Thu Aug 29 12:45:09 PDT 2013

Michael Hicks writes:

> ok so I guess I just send u guys the links and u check out my software and Vet it? This was made for people to be able to protect their privacy and the NSA can't hack it No One can it's impossible. all the information is at scrambler.webs.com

It's true that no one can crack a one-time pad, which your software
claims to implement.  A one-time pad might be useful for some people,
though it's possible that they shouldn't then use a computer to encrypt
and decrypt, because using a computer introduces new vulnerabilities
(like radiofrequency emanations and remote software exploits).

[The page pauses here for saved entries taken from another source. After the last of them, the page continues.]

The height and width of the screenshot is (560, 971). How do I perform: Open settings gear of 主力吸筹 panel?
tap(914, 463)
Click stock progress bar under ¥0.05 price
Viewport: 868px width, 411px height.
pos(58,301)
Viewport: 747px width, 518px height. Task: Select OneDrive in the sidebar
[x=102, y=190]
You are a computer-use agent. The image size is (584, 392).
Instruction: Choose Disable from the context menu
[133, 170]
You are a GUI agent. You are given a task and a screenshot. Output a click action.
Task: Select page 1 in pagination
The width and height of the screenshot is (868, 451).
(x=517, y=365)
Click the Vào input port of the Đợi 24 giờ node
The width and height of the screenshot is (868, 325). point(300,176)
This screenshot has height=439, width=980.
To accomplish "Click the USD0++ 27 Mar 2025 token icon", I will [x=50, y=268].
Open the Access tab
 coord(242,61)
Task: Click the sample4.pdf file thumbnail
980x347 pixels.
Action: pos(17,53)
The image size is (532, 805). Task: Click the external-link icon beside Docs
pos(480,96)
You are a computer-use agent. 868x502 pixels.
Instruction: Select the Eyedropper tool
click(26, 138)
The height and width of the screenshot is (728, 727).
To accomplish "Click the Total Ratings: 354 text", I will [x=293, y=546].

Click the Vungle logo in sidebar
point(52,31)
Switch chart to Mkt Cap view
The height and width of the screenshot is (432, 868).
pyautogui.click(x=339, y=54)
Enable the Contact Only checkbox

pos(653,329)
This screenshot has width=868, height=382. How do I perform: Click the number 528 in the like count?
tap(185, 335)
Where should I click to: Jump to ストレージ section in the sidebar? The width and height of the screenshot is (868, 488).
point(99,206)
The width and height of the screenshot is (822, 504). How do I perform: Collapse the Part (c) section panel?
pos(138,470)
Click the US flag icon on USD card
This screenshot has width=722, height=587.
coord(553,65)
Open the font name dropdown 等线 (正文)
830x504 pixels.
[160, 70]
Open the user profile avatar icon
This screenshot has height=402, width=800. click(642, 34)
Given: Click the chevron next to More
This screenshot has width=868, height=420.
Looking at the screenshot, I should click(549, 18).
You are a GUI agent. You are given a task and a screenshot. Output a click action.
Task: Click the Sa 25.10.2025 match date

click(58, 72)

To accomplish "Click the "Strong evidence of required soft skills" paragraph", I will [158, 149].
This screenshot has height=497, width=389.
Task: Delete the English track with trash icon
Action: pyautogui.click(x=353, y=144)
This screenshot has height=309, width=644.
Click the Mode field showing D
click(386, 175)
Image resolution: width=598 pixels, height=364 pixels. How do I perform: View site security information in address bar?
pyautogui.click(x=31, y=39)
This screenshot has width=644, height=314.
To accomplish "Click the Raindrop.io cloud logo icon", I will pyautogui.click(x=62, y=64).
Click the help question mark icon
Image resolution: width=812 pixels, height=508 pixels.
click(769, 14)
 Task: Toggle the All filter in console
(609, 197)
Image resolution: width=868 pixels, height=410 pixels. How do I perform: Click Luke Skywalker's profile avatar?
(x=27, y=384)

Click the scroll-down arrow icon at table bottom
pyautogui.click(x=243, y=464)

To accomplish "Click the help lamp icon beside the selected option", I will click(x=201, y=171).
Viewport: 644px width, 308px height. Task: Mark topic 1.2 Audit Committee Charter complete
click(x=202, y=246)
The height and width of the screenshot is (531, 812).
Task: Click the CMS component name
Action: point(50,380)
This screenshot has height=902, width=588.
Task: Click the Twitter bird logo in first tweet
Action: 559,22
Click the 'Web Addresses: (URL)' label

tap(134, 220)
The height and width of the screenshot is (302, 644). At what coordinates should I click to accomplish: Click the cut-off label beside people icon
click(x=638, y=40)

There might still be cryptographic vulnerabilities in the random number
generation that your software uses.  There was recently a high-profile
vulnerability in the random number generation provided by the Java
implementation on Android, which allowed keys to be compromised.  If
there were a similar vulnerability in the Java implementations people
use with your software, it might have similar consequences -- which
might not be the fault of your software, but might still undermine its
security.

A one-time pad is probably not very useful to most people who need to
communicate securely because they have to find a safe way, ahead of
time, to distribute and store the key material with each potential
party that they may communicate with.  That's a pretty heavy burden,
especially when people are meeting new contacts and wanting to
communicate with those contacts (without having been able to arrange
a prior physical key distribution).

It also doesn't integrate easily with any form of communications
other than exchanging files, although it would be possible to extend
it to other things like e-mail or IM if you could manage the sequence
numbers properly to avoid reusing key material (something our existing
protocols don't really help with).

If you read _Between Silk and Cyanide_, there's a good and interesting
historical account of wartime military use of one-time pads.  One of
the messages seems to be that it was quite expensive and cumbersome,
though perhaps well worth it for the particular application.  It's hard
to imagine many audiences prepared to actually bear these costs for
many of their communications today.  We already see people complaining
about the effort and overhead of things like PGP merely because some
aspects of the key management are made explicit to the user.  For
one-time pads _every_ aspect of key management is made explicit -- and
manual, and requiring the exchange of physical objects!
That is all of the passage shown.